(WHAT NEEDS TO BE DONE):
Each record must be printed again exactly as it appears.

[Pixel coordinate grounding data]
....

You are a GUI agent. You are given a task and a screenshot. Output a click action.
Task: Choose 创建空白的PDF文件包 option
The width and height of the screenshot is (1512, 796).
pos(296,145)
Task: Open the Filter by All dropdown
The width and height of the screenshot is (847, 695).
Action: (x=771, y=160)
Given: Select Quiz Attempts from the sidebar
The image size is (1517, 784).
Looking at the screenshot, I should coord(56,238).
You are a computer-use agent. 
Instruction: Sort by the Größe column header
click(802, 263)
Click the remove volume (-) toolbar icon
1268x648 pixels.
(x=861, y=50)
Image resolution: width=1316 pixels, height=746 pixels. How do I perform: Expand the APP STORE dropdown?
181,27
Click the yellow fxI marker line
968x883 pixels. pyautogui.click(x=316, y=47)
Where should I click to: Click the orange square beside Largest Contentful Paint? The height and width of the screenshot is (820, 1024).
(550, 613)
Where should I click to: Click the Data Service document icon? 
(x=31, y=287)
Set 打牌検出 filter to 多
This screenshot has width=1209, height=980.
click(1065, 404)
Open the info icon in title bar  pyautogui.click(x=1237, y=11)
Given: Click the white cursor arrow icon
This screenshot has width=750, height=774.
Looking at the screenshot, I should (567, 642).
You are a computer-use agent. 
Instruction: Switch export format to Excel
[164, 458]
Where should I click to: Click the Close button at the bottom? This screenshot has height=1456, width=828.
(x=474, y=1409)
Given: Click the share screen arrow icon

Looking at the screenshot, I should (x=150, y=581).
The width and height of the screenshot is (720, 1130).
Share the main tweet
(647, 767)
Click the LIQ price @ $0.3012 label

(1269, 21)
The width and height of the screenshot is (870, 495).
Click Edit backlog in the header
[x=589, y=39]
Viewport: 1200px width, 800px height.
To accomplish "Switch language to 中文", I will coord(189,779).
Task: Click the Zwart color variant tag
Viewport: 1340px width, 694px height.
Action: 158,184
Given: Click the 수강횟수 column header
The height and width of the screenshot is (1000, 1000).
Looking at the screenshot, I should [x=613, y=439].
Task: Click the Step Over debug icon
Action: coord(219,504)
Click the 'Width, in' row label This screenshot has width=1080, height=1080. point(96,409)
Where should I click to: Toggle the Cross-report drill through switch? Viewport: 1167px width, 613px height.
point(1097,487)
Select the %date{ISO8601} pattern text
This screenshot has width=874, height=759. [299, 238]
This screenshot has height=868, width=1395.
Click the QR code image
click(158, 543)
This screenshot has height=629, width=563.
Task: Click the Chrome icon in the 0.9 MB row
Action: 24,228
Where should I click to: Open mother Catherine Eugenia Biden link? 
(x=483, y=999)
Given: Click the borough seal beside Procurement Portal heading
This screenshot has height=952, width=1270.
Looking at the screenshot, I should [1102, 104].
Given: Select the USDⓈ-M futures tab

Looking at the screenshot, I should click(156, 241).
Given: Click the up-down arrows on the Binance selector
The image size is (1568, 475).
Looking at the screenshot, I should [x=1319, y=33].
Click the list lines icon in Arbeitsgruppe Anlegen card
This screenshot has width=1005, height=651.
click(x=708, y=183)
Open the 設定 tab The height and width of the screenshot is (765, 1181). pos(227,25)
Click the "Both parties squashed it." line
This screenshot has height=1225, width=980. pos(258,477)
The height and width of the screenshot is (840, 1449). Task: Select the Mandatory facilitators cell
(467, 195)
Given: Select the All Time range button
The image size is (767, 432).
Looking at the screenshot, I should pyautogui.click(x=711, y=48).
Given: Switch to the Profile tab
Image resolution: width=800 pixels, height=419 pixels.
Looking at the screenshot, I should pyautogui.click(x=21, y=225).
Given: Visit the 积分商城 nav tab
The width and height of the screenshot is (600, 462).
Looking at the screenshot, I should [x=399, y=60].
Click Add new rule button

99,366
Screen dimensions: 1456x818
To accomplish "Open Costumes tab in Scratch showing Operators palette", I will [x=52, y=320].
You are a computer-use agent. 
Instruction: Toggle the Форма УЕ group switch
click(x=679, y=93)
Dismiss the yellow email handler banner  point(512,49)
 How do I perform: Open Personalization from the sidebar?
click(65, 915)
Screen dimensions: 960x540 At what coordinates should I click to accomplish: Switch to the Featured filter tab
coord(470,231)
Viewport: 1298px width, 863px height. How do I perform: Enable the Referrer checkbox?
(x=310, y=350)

....

(ANSWER TO THE PROBLEM):
You are a GUI agent. You are given a task and a screenshot. Output a click action.
Task: Choose 创建空白的PDF文件包 option
The width and height of the screenshot is (1512, 796).
pos(296,145)
Task: Open the Filter by All dropdown
The width and height of the screenshot is (847, 695).
Action: (x=771, y=160)
Given: Select Quiz Attempts from the sidebar
The image size is (1517, 784).
Looking at the screenshot, I should coord(56,238).
You are a computer-use agent. 
Instruction: Sort by the Größe column header
click(802, 263)
Click the remove volume (-) toolbar icon
1268x648 pixels.
(x=861, y=50)
Image resolution: width=1316 pixels, height=746 pixels. How do I perform: Expand the APP STORE dropdown?
181,27
Click the yellow fxI marker line
968x883 pixels. pyautogui.click(x=316, y=47)
Where should I click to: Click the orange square beside Largest Contentful Paint? The height and width of the screenshot is (820, 1024).
(550, 613)
Where should I click to: Click the Data Service document icon? 
(x=31, y=287)
Set 打牌検出 filter to 多
This screenshot has width=1209, height=980.
click(1065, 404)
Open the info icon in title bar  pyautogui.click(x=1237, y=11)
Given: Click the white cursor arrow icon
This screenshot has width=750, height=774.
Looking at the screenshot, I should (567, 642).
You are a computer-use agent. 
Instruction: Switch export format to Excel
[164, 458]
Where should I click to: Click the Close button at the bottom? This screenshot has height=1456, width=828.
(x=474, y=1409)
Given: Click the share screen arrow icon

Looking at the screenshot, I should (x=150, y=581).
The width and height of the screenshot is (720, 1130).
Share the main tweet
(647, 767)
Click the LIQ price @ $0.3012 label

(1269, 21)
The width and height of the screenshot is (870, 495).
Click Edit backlog in the header
[x=589, y=39]
Viewport: 1200px width, 800px height.
To accomplish "Switch language to 中文", I will coord(189,779).
Task: Click the Zwart color variant tag
Viewport: 1340px width, 694px height.
Action: 158,184
Given: Click the 수강횟수 column header
The height and width of the screenshot is (1000, 1000).
Looking at the screenshot, I should [x=613, y=439].
Task: Click the Step Over debug icon
Action: coord(219,504)
Click the 'Width, in' row label This screenshot has width=1080, height=1080. point(96,409)
Where should I click to: Toggle the Cross-report drill through switch? Viewport: 1167px width, 613px height.
point(1097,487)
Select the %date{ISO8601} pattern text
This screenshot has width=874, height=759. [299, 238]
This screenshot has height=868, width=1395.
Click the QR code image
click(158, 543)
This screenshot has height=629, width=563.
Task: Click the Chrome icon in the 0.9 MB row
Action: 24,228
Where should I click to: Open mother Catherine Eugenia Biden link? 
(x=483, y=999)
Given: Click the borough seal beside Procurement Portal heading
This screenshot has height=952, width=1270.
Looking at the screenshot, I should [1102, 104].
Given: Select the USDⓈ-M futures tab

Looking at the screenshot, I should click(156, 241).
Given: Click the up-down arrows on the Binance selector
The image size is (1568, 475).
Looking at the screenshot, I should [x=1319, y=33].
Click the list lines icon in Arbeitsgruppe Anlegen card
This screenshot has width=1005, height=651.
click(x=708, y=183)
Open the 設定 tab The height and width of the screenshot is (765, 1181). pos(227,25)
Click the "Both parties squashed it." line
This screenshot has height=1225, width=980. pos(258,477)
The height and width of the screenshot is (840, 1449). Task: Select the Mandatory facilitators cell
(467, 195)
Given: Select the All Time range button
The image size is (767, 432).
Looking at the screenshot, I should pyautogui.click(x=711, y=48).
Given: Switch to the Profile tab
Image resolution: width=800 pixels, height=419 pixels.
Looking at the screenshot, I should pyautogui.click(x=21, y=225).
Given: Visit the 积分商城 nav tab
The width and height of the screenshot is (600, 462).
Looking at the screenshot, I should [x=399, y=60].
Click Add new rule button

99,366
Screen dimensions: 1456x818
To accomplish "Open Costumes tab in Scratch showing Operators palette", I will [x=52, y=320].
You are a computer-use agent. 
Instruction: Toggle the Форма УЕ group switch
click(x=679, y=93)
Dismiss the yellow email handler banner  point(512,49)
 How do I perform: Open Personalization from the sidebar?
click(65, 915)
Screen dimensions: 960x540 At what coordinates should I click to accomplish: Switch to the Featured filter tab
coord(470,231)
Viewport: 1298px width, 863px height. How do I perform: Enable the Referrer checkbox?
(x=310, y=350)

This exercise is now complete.